⟨
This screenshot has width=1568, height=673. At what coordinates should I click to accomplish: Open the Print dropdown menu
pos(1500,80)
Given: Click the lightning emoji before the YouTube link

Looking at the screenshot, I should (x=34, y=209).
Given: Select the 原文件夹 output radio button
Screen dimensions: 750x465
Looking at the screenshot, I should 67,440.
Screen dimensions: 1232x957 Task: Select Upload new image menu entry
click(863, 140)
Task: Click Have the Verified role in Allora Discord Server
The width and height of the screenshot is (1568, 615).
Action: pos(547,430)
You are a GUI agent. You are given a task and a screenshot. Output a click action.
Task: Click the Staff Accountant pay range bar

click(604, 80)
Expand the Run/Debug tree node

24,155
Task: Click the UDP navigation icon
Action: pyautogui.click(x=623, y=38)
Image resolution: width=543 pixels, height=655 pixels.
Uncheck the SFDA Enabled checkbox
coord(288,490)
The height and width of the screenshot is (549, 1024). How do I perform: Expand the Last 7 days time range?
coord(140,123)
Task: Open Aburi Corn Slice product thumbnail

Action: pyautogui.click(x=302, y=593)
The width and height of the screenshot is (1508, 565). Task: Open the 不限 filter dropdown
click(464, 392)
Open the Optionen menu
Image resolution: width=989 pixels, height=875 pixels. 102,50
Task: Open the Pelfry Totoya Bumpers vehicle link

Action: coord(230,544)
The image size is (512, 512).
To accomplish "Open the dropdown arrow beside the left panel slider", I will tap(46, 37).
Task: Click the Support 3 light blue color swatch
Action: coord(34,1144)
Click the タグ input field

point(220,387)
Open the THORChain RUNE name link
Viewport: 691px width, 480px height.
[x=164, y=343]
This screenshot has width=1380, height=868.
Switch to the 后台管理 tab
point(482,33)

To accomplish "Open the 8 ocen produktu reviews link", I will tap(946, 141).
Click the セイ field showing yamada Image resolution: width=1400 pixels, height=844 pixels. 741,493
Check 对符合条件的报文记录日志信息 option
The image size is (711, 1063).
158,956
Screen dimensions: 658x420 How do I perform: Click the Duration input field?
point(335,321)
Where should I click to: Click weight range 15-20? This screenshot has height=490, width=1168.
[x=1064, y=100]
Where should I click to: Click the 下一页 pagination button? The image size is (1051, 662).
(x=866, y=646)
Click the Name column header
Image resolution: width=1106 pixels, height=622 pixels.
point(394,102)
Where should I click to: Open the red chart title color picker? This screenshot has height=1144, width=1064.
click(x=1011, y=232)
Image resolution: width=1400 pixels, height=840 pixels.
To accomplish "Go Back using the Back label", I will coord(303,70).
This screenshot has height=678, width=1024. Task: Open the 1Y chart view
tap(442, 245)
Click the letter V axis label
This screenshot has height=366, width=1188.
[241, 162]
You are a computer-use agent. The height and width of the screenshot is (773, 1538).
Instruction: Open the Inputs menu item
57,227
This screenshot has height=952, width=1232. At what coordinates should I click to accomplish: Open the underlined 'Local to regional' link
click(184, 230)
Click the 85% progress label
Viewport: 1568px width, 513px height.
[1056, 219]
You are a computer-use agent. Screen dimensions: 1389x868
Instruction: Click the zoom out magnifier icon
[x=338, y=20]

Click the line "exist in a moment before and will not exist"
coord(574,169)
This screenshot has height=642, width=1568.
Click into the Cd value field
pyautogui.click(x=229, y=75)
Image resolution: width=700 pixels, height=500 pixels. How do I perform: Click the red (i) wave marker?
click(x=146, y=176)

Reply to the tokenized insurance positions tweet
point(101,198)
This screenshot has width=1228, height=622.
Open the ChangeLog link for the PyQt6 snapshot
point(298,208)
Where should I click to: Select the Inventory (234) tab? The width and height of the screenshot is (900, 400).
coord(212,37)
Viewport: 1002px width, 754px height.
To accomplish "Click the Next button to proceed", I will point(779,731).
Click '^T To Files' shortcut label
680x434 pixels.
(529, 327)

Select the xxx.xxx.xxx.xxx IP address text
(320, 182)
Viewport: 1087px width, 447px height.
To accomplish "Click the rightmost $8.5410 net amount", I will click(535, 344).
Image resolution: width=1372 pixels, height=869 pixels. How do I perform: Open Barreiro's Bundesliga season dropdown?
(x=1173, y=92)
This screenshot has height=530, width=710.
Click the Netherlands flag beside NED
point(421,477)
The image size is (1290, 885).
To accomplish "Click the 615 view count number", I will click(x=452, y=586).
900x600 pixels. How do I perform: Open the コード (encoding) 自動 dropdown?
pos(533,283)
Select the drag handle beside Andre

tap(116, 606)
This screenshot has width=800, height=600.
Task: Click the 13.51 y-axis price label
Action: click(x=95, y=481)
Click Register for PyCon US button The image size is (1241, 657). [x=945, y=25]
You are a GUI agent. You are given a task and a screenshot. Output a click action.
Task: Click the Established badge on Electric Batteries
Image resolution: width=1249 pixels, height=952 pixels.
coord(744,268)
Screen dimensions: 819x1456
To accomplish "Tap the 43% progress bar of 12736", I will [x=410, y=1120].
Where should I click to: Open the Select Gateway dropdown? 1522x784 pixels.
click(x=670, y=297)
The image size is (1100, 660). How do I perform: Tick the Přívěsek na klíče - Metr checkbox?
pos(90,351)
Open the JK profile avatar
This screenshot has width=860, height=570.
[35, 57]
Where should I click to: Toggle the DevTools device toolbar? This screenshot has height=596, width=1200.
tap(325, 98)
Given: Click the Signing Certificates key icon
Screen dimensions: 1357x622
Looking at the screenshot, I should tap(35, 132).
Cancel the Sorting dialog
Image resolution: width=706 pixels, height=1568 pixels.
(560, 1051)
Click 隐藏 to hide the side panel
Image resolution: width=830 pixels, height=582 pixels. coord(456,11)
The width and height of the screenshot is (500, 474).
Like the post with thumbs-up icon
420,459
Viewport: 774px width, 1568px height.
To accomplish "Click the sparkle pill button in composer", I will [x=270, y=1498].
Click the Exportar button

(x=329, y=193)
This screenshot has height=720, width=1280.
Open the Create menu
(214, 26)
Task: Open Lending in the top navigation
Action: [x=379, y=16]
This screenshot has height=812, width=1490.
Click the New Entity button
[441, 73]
⟩
# ABOUT THIS TASK
Work through the entries above and report the number of lines that include "agent", with nothing else.

# OUTPUT FOR THIS EXERCISE
4